*EXERCISE INSTRUCTIONS*
Retype all of the data exactly as given.

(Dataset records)
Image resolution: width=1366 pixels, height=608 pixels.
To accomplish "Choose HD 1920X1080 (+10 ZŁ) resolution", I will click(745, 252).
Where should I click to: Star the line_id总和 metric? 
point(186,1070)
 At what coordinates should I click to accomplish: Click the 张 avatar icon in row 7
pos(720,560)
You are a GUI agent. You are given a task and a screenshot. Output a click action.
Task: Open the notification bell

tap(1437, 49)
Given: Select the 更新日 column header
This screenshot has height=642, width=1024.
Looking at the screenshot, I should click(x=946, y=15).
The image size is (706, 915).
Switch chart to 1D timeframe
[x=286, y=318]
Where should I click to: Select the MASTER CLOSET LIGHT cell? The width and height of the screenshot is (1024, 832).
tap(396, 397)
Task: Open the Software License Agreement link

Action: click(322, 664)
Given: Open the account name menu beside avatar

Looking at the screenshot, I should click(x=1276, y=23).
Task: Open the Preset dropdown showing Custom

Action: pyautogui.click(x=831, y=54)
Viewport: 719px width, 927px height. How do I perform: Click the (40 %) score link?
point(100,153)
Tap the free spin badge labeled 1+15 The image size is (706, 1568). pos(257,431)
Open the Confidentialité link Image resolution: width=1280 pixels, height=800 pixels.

*ANSWER TO THIS TASK*
Image resolution: width=1366 pixels, height=608 pixels.
To accomplish "Choose HD 1920X1080 (+10 ZŁ) resolution", I will click(745, 252).
Where should I click to: Star the line_id总和 metric? 
point(186,1070)
 At what coordinates should I click to accomplish: Click the 张 avatar icon in row 7
pos(720,560)
You are a GUI agent. You are given a task and a screenshot. Output a click action.
Task: Open the notification bell

tap(1437, 49)
Given: Select the 更新日 column header
This screenshot has height=642, width=1024.
Looking at the screenshot, I should click(x=946, y=15).
The image size is (706, 915).
Switch chart to 1D timeframe
[x=286, y=318]
Where should I click to: Select the MASTER CLOSET LIGHT cell? The width and height of the screenshot is (1024, 832).
tap(396, 397)
Task: Open the Software License Agreement link

Action: click(322, 664)
Given: Open the account name menu beside avatar

Looking at the screenshot, I should click(x=1276, y=23).
Task: Open the Preset dropdown showing Custom

Action: pyautogui.click(x=831, y=54)
Viewport: 719px width, 927px height. How do I perform: Click the (40 %) score link?
point(100,153)
Tap the free spin badge labeled 1+15 The image size is (706, 1568). pos(257,431)
Open the Confidentialité link Image resolution: width=1280 pixels, height=800 pixels.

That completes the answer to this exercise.